Apple’s Craig Federighi explains iCloud Private Relay, other new privacy features

Fast Company talks to Apple’s software chief Craig Federighi about iCloud Private Relay and other upcoming protections — and why regulation alone won’t help consumers defend their data.

iCloud Private Relay

Cloud Private Relay is a service that lets you connect to virtually any network and browse with Safari in an even more secure and private way. It ensures that the traffic leaving your device is encrypted and uses two separate internet relays so no one can use your IP address, location, and browsing activity to create a detailed profile about you.

iCloud Private Relay first sends web traffic to a server maintained by Apple, where the IP address is stripped. Next, Apple sends the traffic to a second server maintained by a third-party operator who assigns the user a temporary IP address and sends the traffic onward to its destination website.

The use of an outside party in the second hop of the relay system is designed to prevent even Apple from knowing both the user’s identity and what website the user is visiting. Apple will disclose which outside partners it will use in the system in the future, likely when the service comes online this fall.

Michael Grothaus for Fast Company:

The problem is, you can never be sure what a VPN is doing with your browsing data. Of course, some VPN providers are reputable and hold no logs of your internet activity. But the world is filled with free and low-cost VPN providers that you simply have to trust are not misusing your data.

Because of this dual-hop architecture, neither Apple nor the relay station knows both who you are and where you are going. Apple knows who you are (because you are using iCloud Private Relay), but it doesn’t know where you’re browsing. Its third-party partner knows where you are browsing–but not who you are.

Why did Apple develop this technology rather than build a more conventional VPN into its operating systems? “Core to the nature of the internet is that the IP address is traditionally exposed between the requester and the host – and that has some privacy knock on effects that aren’t always understandable to users and certainly aren’t always desirable to users.
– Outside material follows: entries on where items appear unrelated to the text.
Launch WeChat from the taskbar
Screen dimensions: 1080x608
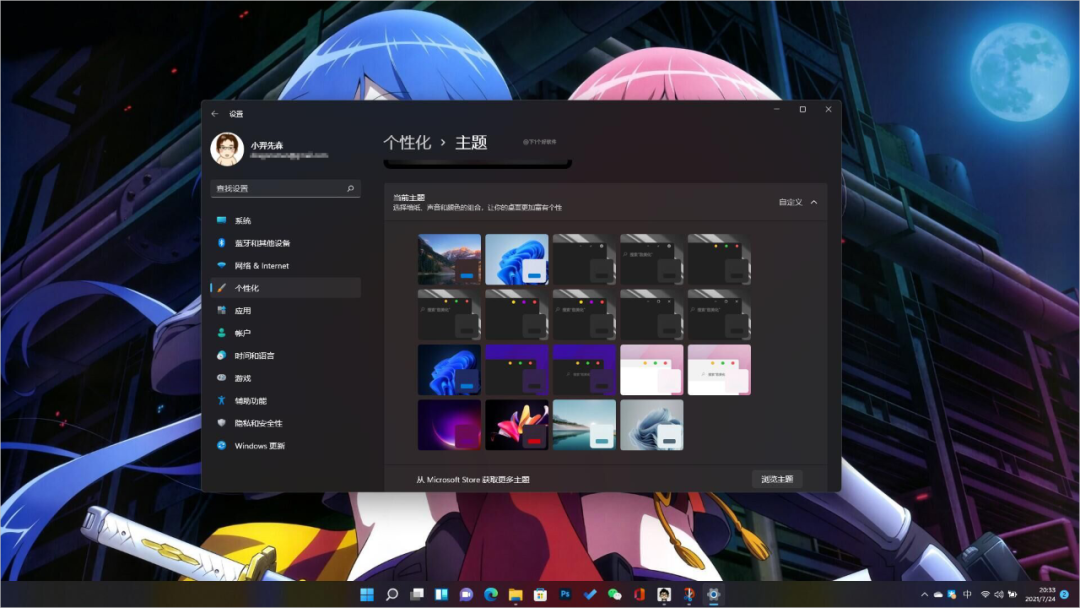click(x=614, y=594)
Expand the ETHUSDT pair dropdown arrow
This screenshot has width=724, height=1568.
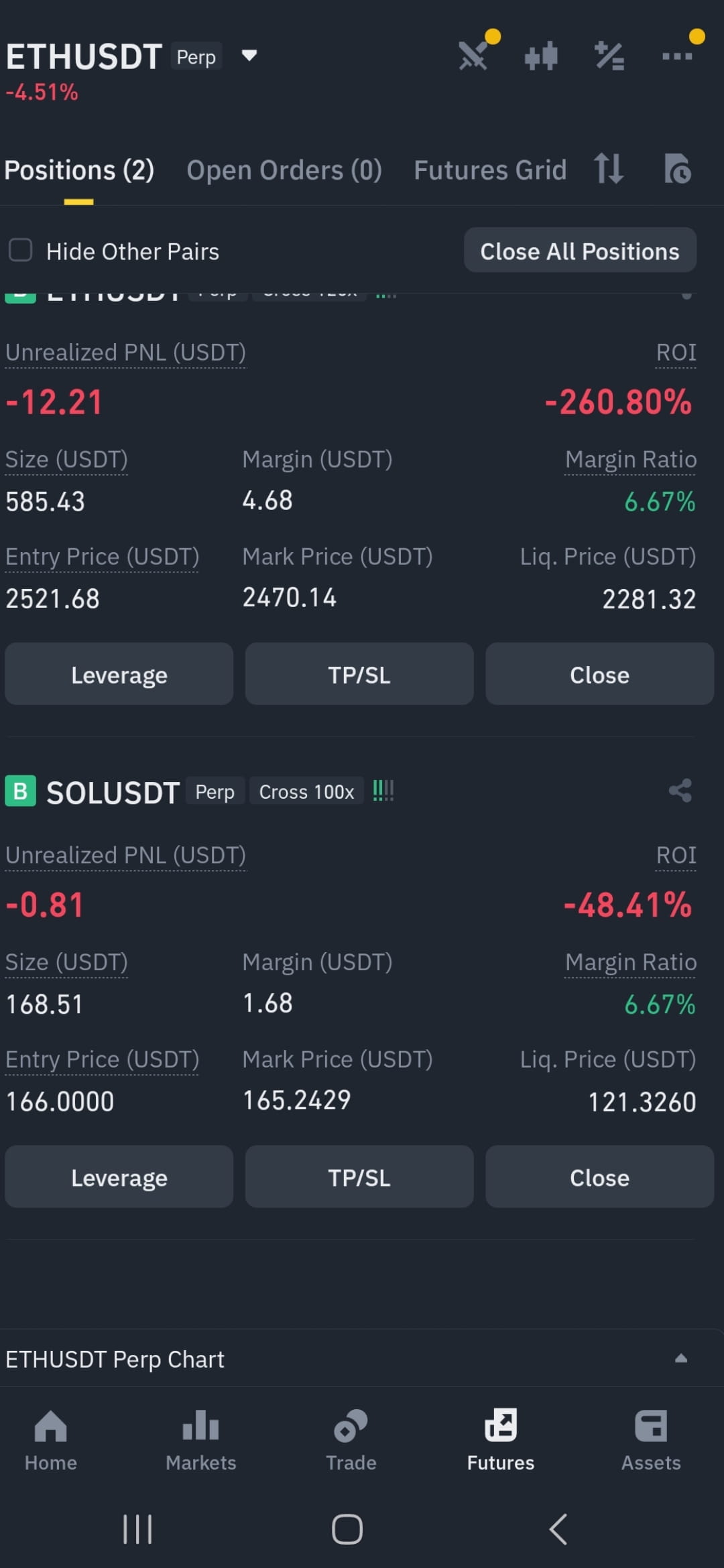click(249, 55)
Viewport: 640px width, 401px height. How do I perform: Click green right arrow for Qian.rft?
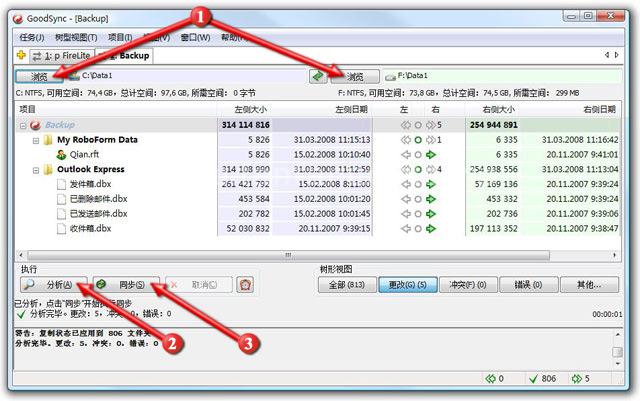[x=431, y=155]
And so that’s a problem we wanted to solve,” says Federighi. He notes an unprotected IP has led to vectors for abuse by bad actors. “VPNs are a technology that has sought to provide some of those protections, but they do involve putting a lot of trust in a single centralized entity: the VPN provider. And that’s a lot of responsibility for that intermediary, and involves the user making a really difficult trust decision about exposing all of that information to a single entity.”
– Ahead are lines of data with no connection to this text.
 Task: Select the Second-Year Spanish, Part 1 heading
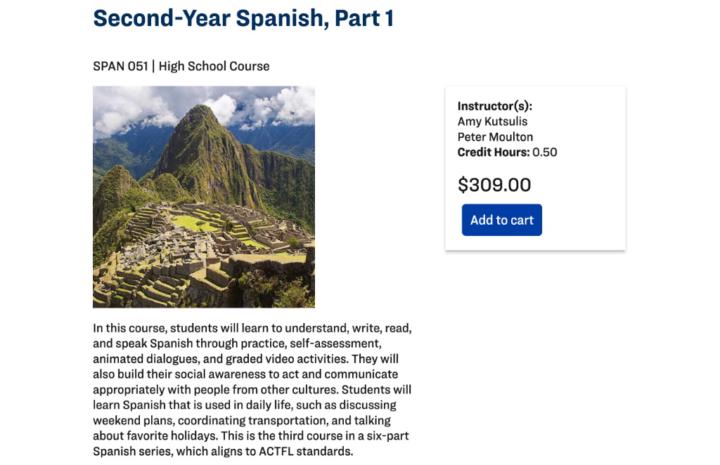pyautogui.click(x=243, y=18)
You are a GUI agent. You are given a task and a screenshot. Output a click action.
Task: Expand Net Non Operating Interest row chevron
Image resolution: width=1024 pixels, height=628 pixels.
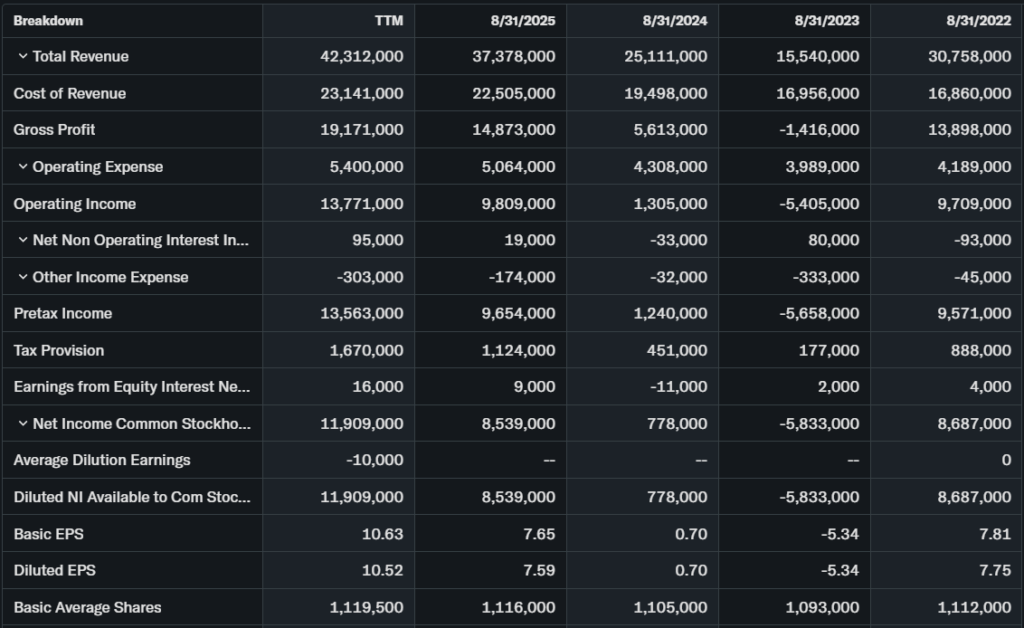point(22,240)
Federighi notes most internet users aren’t in a position to gauge the trustworthiness of any particular VPN. “We wanted to take that [trust evaluation] completely out of the equation by having a dual-hop architecture,” he says. “We hope users believe in Apple as a trustworthy intermediary, but we didn’t even want you to have to trust us [because] we don’t have this ability to simultaneously source your IP and the destination where you’re going to–and that’s unlike VPNs. And so we wanted to provide many of the benefits that people are seeking when in the past they’ve decided to use a VPN, but not force that difficult and conceivably perilous privacy trade-off in terms of trusting it a single intermediary.”

MacDailyNews Take: Note that iCloud Private Relay is automatically enabled on your Mac, iPhone, and iPad when using Safari – no other browser – and when logged into your iCloud Plus account.